Ils changent de téléphone portable tous les six mois, roulent en 4x4 parce que c’est plus pratique pour escalader les trottoirs et vont au cinéma pour rire des blagues de potaches d’Eric et Ramzy, entre une bouchée de pop-corn et une rasade de Coca. Ils écoutent du R&B parce qu’ils ne connaissent rien d’autre et connaissent par cœur les paroles de tous les hits du moment sans les comprendre. Leur seul critère musical est la nouveauté : ils n’écoutent aucune chanson qui ait plus de six mois. A quoi bon, tout ce qui est plus ancien est forcément dépassé et bon à jeter.
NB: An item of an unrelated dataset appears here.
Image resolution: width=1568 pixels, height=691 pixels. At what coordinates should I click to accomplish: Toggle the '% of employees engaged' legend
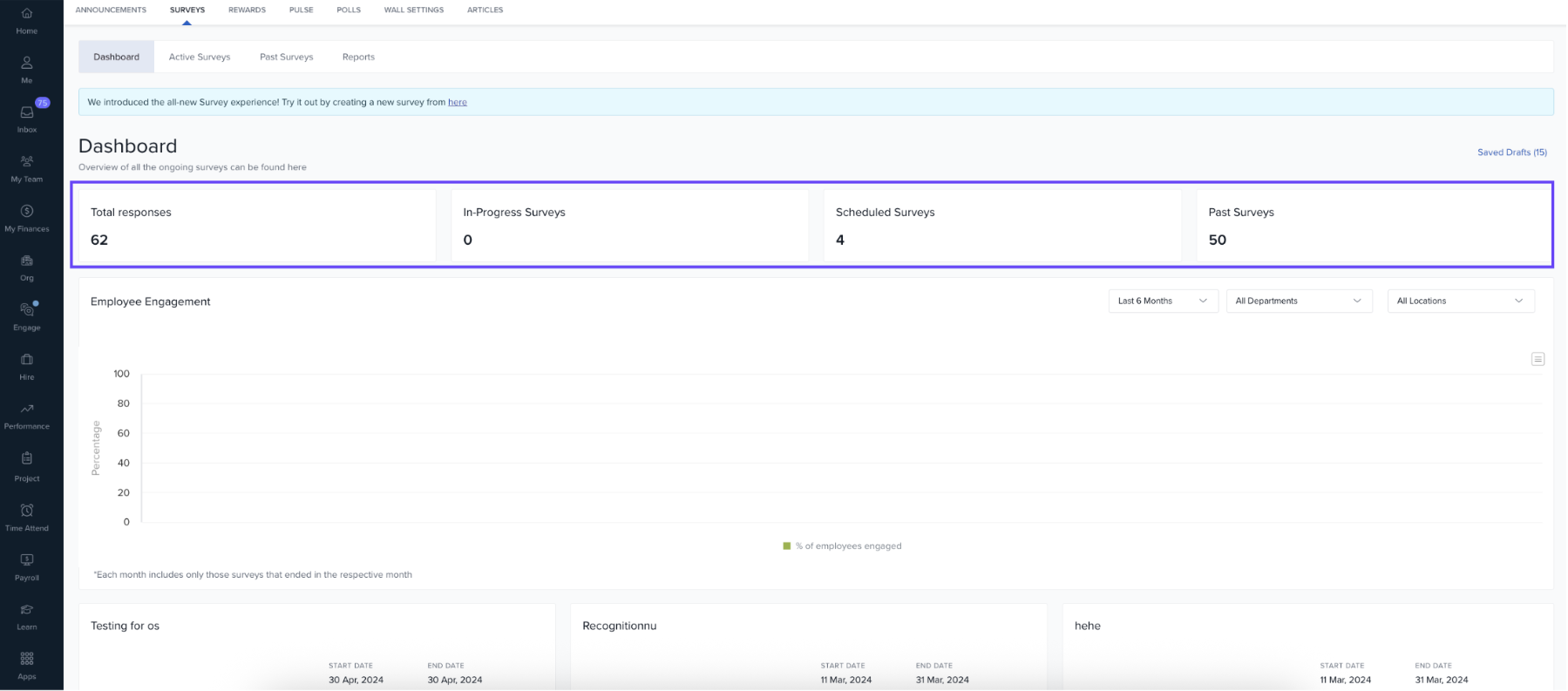(x=842, y=546)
Ils ont entendu parler de tous les livres même s’ils n’en ont lu aucun. Lire c’est du temps perdu qu’on aurait pu passer devant la télévision. Du journal, ils ne connaissent que la page horoscope sur laquelle ils se jettent avec avidité. Ils pleurent sur le pouvoir d’achat devant leur écran TV 102 cm LCD dernier cri en regardant PPDA marmonner les dernières hécatombes. Ils ne comprennent pas qu’on puisse regarder plusieurs journaux télévisés « puisqu’ils donnent tous les mêmes informations. » Ils détestent l’art sous toutes ses formes parce qu’ils ne le comprennent pas, et que s’ils ne comprennent pas quelque chose c’est forcément parce qu’il n’y a rien à comprendre.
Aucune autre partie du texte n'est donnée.